** Work task **
In the entries below, find the line containing "Where should I click to: Click the Перезапустить", then copy it and every later line exactly, ending with the last line.

Stored records
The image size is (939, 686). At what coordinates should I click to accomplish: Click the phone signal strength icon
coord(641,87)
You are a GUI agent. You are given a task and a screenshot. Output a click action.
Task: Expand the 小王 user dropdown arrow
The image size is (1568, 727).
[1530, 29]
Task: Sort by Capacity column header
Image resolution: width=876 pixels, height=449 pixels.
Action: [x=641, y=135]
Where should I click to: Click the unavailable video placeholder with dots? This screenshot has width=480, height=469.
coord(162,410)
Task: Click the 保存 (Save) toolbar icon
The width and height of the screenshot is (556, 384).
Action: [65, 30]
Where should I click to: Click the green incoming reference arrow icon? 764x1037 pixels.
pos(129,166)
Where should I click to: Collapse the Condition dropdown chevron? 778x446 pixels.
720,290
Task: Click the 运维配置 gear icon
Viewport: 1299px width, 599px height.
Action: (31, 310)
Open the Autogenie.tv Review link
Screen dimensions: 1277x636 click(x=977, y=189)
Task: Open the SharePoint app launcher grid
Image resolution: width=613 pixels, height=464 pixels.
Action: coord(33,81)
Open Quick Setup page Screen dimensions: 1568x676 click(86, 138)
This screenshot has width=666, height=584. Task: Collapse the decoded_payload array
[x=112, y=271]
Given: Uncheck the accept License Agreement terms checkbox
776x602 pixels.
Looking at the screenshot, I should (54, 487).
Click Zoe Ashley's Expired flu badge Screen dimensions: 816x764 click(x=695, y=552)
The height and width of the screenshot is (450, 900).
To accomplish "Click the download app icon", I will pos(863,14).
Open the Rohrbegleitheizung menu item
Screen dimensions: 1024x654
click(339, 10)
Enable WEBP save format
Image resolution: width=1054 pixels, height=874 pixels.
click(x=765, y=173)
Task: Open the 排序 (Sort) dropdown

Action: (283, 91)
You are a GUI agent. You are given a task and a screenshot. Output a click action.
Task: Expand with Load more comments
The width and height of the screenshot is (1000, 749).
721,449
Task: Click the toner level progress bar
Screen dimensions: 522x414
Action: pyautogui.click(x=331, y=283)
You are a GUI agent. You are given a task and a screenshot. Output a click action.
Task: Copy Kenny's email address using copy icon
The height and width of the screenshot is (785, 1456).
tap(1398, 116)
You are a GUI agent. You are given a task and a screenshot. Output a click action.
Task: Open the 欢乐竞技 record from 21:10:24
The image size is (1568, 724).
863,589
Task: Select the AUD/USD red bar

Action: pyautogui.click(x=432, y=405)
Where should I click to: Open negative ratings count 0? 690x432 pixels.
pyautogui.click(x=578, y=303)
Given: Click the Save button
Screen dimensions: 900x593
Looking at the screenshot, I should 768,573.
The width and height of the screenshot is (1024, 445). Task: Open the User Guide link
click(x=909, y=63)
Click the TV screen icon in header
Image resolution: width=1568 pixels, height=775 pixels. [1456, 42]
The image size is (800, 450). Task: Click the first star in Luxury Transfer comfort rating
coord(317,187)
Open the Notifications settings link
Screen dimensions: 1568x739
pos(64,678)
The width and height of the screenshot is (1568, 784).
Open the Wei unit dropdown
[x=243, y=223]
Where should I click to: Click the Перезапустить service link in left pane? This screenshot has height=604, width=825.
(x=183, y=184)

** Response to the exercise **
Where should I click to: Click the Перезапустить service link in left pane? This screenshot has height=604, width=825.
(x=183, y=184)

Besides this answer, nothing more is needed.